As a veteran student of a million writing courses and a zillion writing workshops, as a graduate of two writing-related (lit) programs and a certificate to teach college composition program, and as an instructor of a few years, I appreciate the fresh approach writing lesson plans.  There seemed over the years nothing more antithetical to learning how to write decent essays than the writing lesson plans that involved argumentative modes focused on abortion, euthanasia, and gun control.  Likewise, there seemed nothing more delightful than the teacher who assigned a writing project wherein students were to create their own religion or emulate an author or re-write/modernize a fairy tale or poem.

Granted, the teacher designing, developing, and administering the writing lesson plans has one of the hardest jobs on the planet—as far as I’m concerned.  He or she must use a balance of models, introduce new skill-tasks, must be reflexive (reminding learners of the past lessons in connection with and building on the new lessons), must meet the rigors of educational standards and regulations, and must, as always, do all of the above in a way that engages, keeps engaged, and ensures academic evolution.  Some of the finest teachers I know and/or work with can do all of this.  They work each night and every weekend on creating and perfecting their writing lesson plans.  They have impeccable organizational and balancing skills.  And they bring a creativity to their tasks that would rival the latest, best-selling authors’ works.

However…there is help.  Thanks to the generosity of fellow instructors and the accessibility made possible by the worldwide web, online are writing lesson plans for kindergarten classes, grade-school, high school and college-level courses--designed, written, and submitted by fellow instructors.  These writing lesson plans, as you likely know or are probably seeking offer fresh approaches, lend themselves to professional development, and (again, obviously) contribute to the enhancement of classroom (or virtual classroom) learning of concepts, strategies, methodologies, and skills.

1. Online teacher communities, such as proteacher.net, teachers.net, and even the more topic-specific tolerance.org feature writing lesson plans, activities, inter-activities, job boards, regulation guides, teacher chat forums, job and classified bulletin boards, and much more.

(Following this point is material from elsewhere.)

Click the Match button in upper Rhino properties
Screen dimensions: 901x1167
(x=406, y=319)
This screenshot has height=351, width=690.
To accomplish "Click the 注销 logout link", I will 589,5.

2.  Online teacher databases feature writing lesson plans and writing resources, too: for instance, my favorites, offering everything from major writing curriculum projects to writing assignments and samples are the premier sites such as Carla Beard’s extensive Web English Teacher (which has writing, reading, and writing about reading, for instance, everything from Chaucer and Shakespeare to Morrison and Michener) and S.C.O.R.E.’s equally superb Language Arts CyberGuides (which compose comprehensive, interactive k-12 general and specific writing lesson plans and other lesson plans in the English curriculum.

3.  Erica Cassel, Dr. Jerry Adams, and others provide such elements for writing lesson plans as handouts, bibliographies, and kits, at, respectively, mrscassel.com and awesomelibrary.org—while many more writing lesson plans, tools, sources, and resources are replete with helpful guides, lists, databases, and more at such sites as OWL, Purdue University’s Online Writing Lab; Dawn Hogue’s Just for Teachers; ReadWriteThink.org; TeachersFirst.com, TeachNet.com; Microsoft Educational lesson plans; UsingEnglish.com; and Virtual Seminars for Teaching Literature, by the University of Oxford.

Good luck, have fun, and enjoy the above leads to writing lesson plans…which will hopefully enhance and bring joy to your classrooms.